## [Task requirements]
Take the data and return it in full. Change nothing.

## [Records]
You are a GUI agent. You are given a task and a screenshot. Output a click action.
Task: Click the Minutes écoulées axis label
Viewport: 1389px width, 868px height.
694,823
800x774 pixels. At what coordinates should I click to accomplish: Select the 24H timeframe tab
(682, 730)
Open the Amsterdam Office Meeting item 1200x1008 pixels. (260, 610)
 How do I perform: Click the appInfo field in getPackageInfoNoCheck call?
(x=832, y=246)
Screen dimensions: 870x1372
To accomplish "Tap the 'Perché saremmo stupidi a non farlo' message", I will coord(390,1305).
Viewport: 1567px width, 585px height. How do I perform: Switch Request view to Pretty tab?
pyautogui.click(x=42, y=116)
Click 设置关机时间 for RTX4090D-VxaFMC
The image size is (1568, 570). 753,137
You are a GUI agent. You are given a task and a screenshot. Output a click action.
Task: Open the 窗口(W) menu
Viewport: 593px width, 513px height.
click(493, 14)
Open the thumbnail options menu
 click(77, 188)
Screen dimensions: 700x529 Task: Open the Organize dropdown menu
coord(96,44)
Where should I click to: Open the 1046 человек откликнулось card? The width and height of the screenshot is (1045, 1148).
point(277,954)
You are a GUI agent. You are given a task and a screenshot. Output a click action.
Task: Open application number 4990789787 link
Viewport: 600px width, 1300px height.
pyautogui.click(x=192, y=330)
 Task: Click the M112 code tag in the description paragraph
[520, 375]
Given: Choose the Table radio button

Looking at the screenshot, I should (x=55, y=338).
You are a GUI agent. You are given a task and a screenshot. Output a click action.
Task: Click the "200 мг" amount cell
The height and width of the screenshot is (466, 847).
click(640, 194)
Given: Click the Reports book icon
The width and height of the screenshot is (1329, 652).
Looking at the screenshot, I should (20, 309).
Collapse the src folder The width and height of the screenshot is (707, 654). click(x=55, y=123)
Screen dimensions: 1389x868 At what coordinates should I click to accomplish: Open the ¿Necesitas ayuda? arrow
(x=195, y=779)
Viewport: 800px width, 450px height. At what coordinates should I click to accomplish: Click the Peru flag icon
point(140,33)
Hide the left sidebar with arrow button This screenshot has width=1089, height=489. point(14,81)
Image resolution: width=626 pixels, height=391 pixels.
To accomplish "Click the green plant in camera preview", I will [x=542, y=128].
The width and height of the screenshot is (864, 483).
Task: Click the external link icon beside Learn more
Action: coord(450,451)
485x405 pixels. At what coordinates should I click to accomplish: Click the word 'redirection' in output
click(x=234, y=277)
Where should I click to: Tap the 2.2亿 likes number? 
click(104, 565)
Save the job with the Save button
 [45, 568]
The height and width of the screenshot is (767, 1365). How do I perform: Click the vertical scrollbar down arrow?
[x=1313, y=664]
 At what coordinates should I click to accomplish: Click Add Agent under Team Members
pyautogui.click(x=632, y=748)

## [Result of this exercise]
You are a GUI agent. You are given a task and a screenshot. Output a click action.
Task: Click the Minutes écoulées axis label
Viewport: 1389px width, 868px height.
694,823
800x774 pixels. At what coordinates should I click to accomplish: Select the 24H timeframe tab
(682, 730)
Open the Amsterdam Office Meeting item 1200x1008 pixels. (260, 610)
 How do I perform: Click the appInfo field in getPackageInfoNoCheck call?
(x=832, y=246)
Screen dimensions: 870x1372
To accomplish "Tap the 'Perché saremmo stupidi a non farlo' message", I will coord(390,1305).
Viewport: 1567px width, 585px height. How do I perform: Switch Request view to Pretty tab?
pyautogui.click(x=42, y=116)
Click 设置关机时间 for RTX4090D-VxaFMC
The image size is (1568, 570). 753,137
You are a GUI agent. You are given a task and a screenshot. Output a click action.
Task: Open the 窗口(W) menu
Viewport: 593px width, 513px height.
click(493, 14)
Open the thumbnail options menu
 click(77, 188)
Screen dimensions: 700x529 Task: Open the Organize dropdown menu
coord(96,44)
Where should I click to: Open the 1046 человек откликнулось card? The width and height of the screenshot is (1045, 1148).
point(277,954)
You are a GUI agent. You are given a task and a screenshot. Output a click action.
Task: Open application number 4990789787 link
Viewport: 600px width, 1300px height.
pyautogui.click(x=192, y=330)
 Task: Click the M112 code tag in the description paragraph
[520, 375]
Given: Choose the Table radio button

Looking at the screenshot, I should (x=55, y=338).
You are a GUI agent. You are given a task and a screenshot. Output a click action.
Task: Click the "200 мг" amount cell
The height and width of the screenshot is (466, 847).
click(640, 194)
Given: Click the Reports book icon
The width and height of the screenshot is (1329, 652).
Looking at the screenshot, I should (20, 309).
Collapse the src folder The width and height of the screenshot is (707, 654). click(x=55, y=123)
Screen dimensions: 1389x868 At what coordinates should I click to accomplish: Open the ¿Necesitas ayuda? arrow
(x=195, y=779)
Viewport: 800px width, 450px height. At what coordinates should I click to accomplish: Click the Peru flag icon
point(140,33)
Hide the left sidebar with arrow button This screenshot has width=1089, height=489. point(14,81)
Image resolution: width=626 pixels, height=391 pixels.
To accomplish "Click the green plant in camera preview", I will [x=542, y=128].
The width and height of the screenshot is (864, 483).
Task: Click the external link icon beside Learn more
Action: coord(450,451)
485x405 pixels. At what coordinates should I click to accomplish: Click the word 'redirection' in output
click(x=234, y=277)
Where should I click to: Tap the 2.2亿 likes number? 
click(104, 565)
Save the job with the Save button
 [45, 568]
The height and width of the screenshot is (767, 1365). How do I perform: Click the vertical scrollbar down arrow?
[x=1313, y=664]
 At what coordinates should I click to accomplish: Click Add Agent under Team Members
pyautogui.click(x=632, y=748)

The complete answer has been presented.